§ **STATED TASK**:
State how many lines of the records below contain the string "Open", matching case exactly, and reply with that number alone.

§ **DATA PROVIDED**:

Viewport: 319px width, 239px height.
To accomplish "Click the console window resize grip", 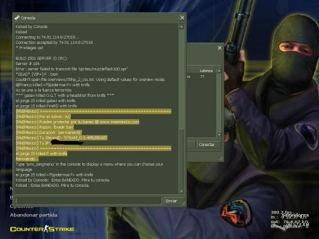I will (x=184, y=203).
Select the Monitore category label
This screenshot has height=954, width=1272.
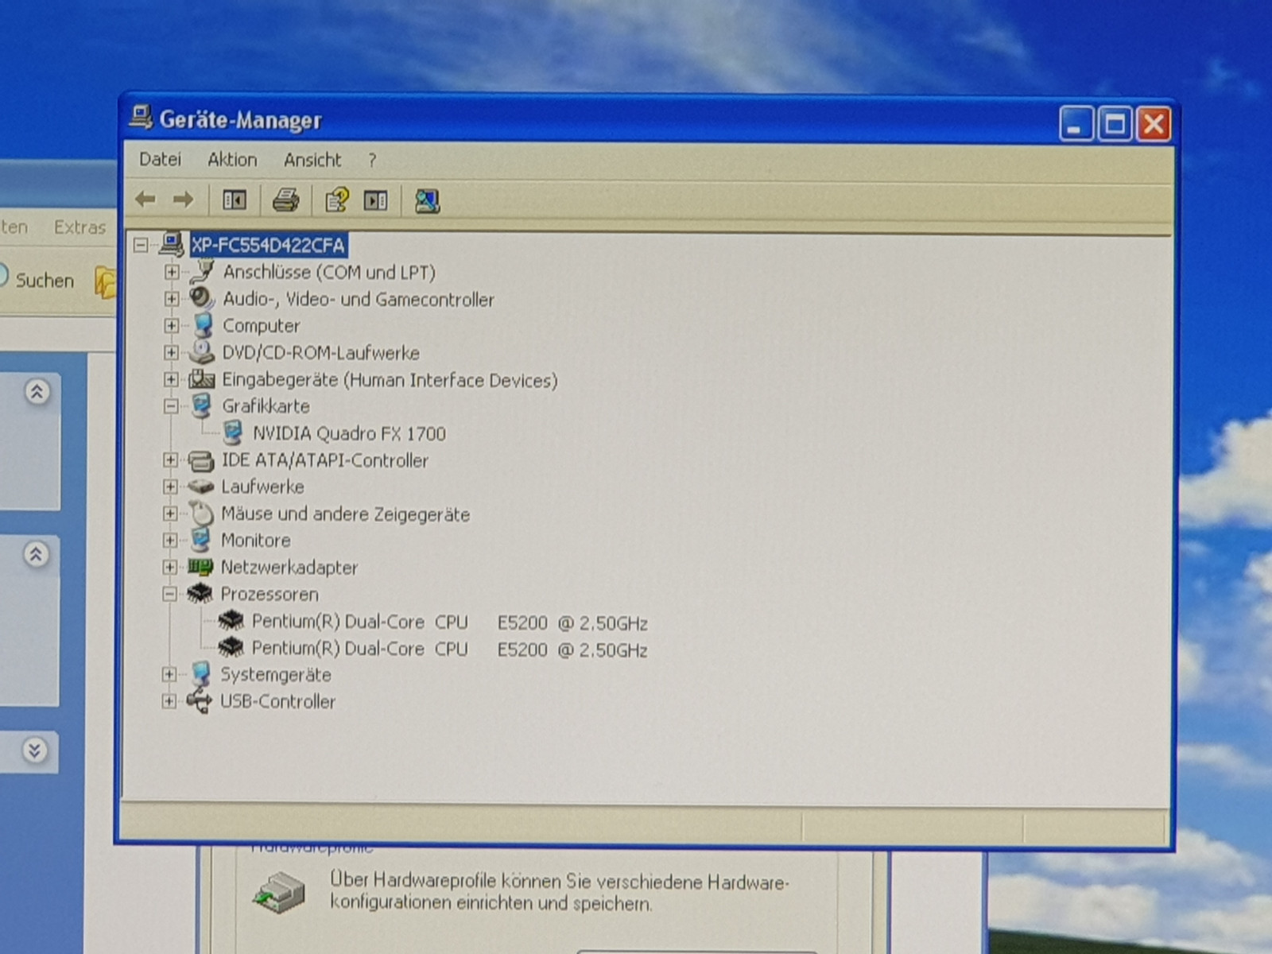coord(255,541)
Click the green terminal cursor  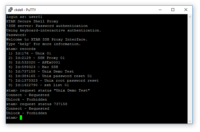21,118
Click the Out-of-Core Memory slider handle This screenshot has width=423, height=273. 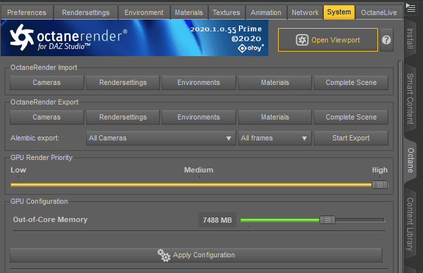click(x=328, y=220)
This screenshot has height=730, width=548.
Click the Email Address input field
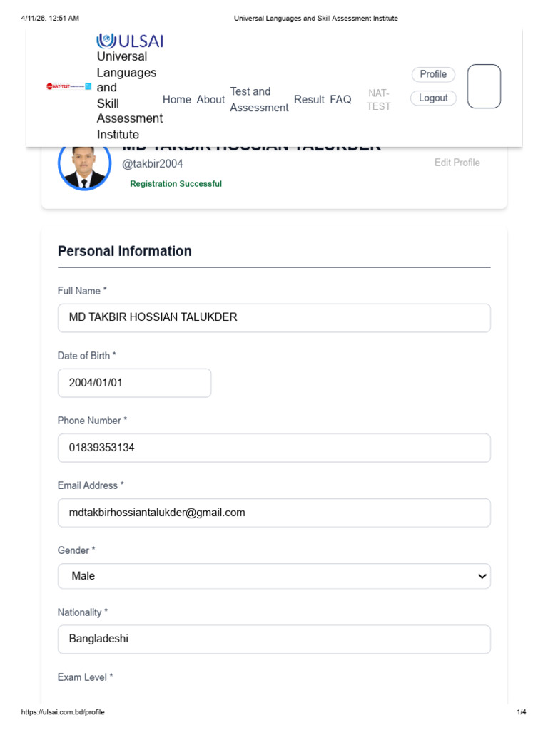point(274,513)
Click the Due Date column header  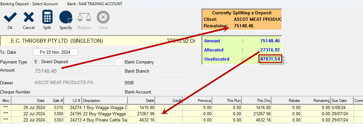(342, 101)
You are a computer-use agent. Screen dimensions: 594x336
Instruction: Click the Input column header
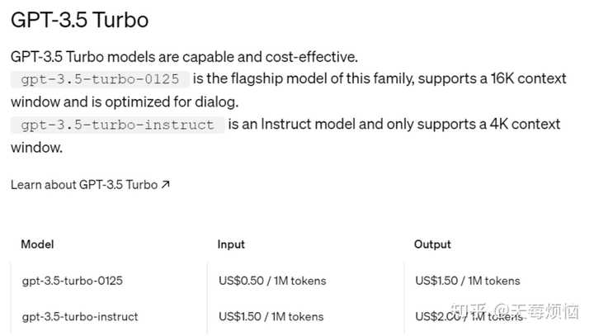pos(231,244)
==
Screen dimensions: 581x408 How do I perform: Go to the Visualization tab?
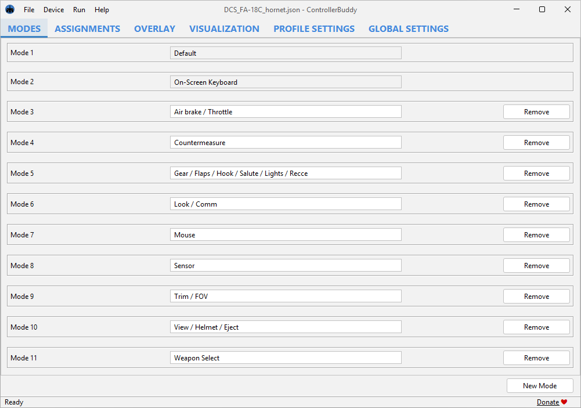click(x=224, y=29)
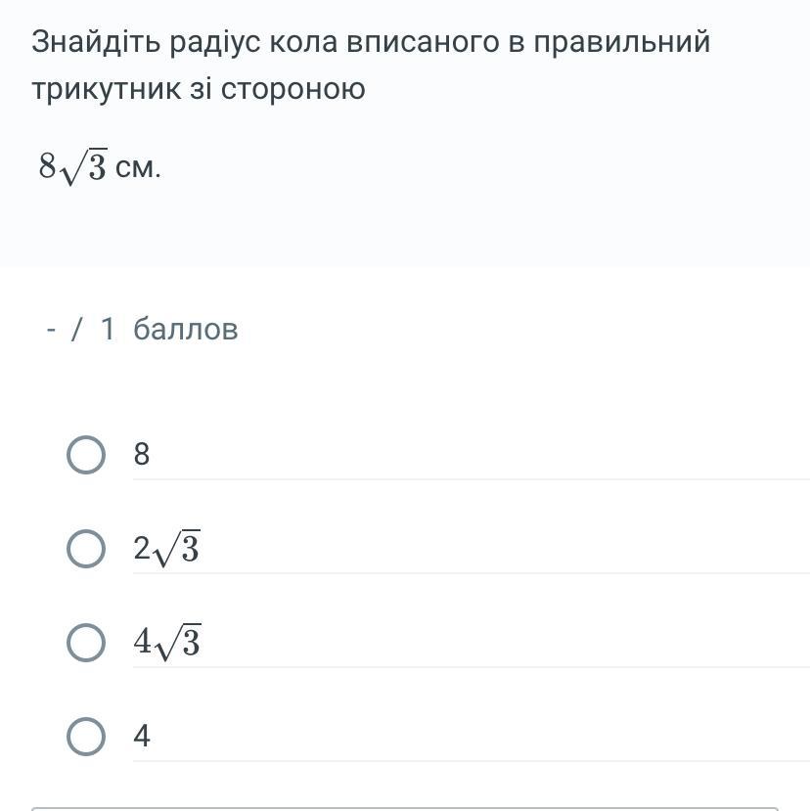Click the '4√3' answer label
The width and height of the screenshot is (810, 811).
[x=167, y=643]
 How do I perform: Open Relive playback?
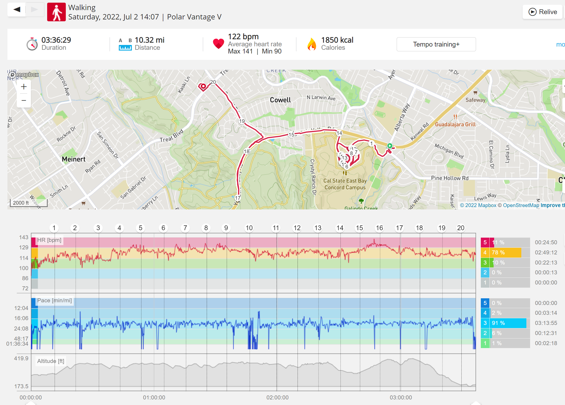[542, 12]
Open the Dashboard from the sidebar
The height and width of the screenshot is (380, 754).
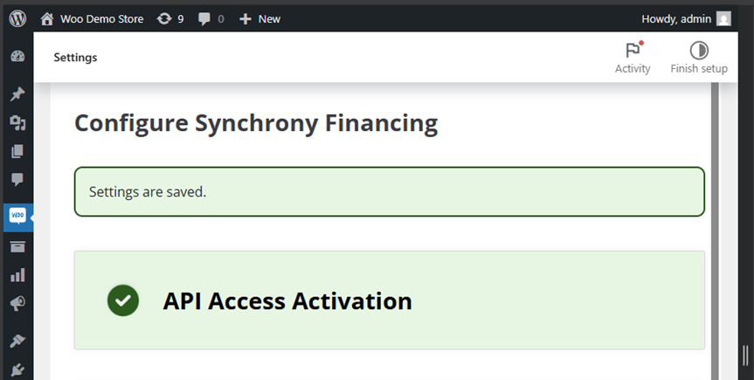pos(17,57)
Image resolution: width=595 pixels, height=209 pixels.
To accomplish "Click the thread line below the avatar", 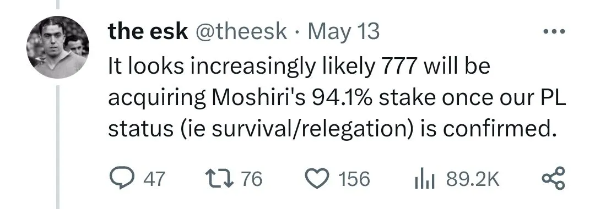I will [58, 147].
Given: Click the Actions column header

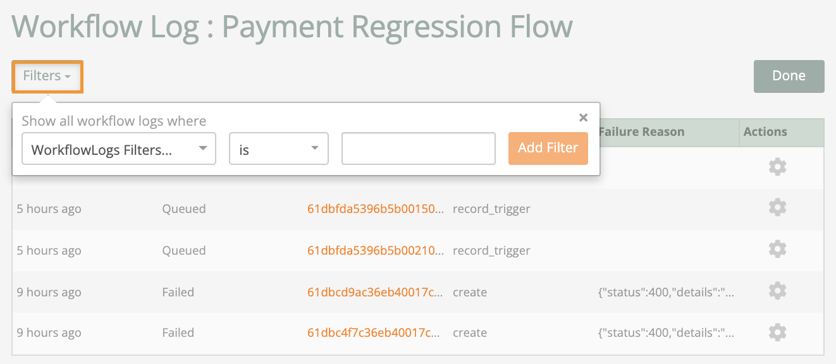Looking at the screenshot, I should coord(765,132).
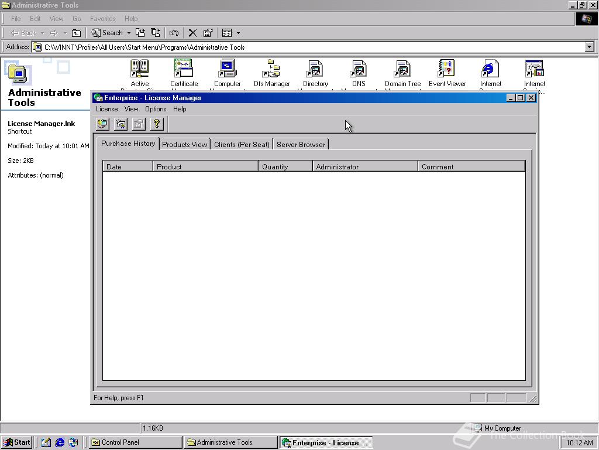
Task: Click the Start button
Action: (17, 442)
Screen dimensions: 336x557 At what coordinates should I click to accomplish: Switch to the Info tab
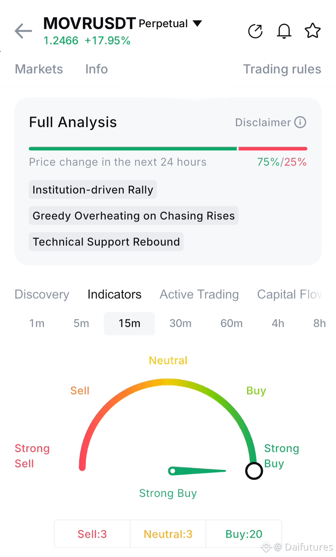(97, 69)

§ **EXERCISE ANSWER**:
2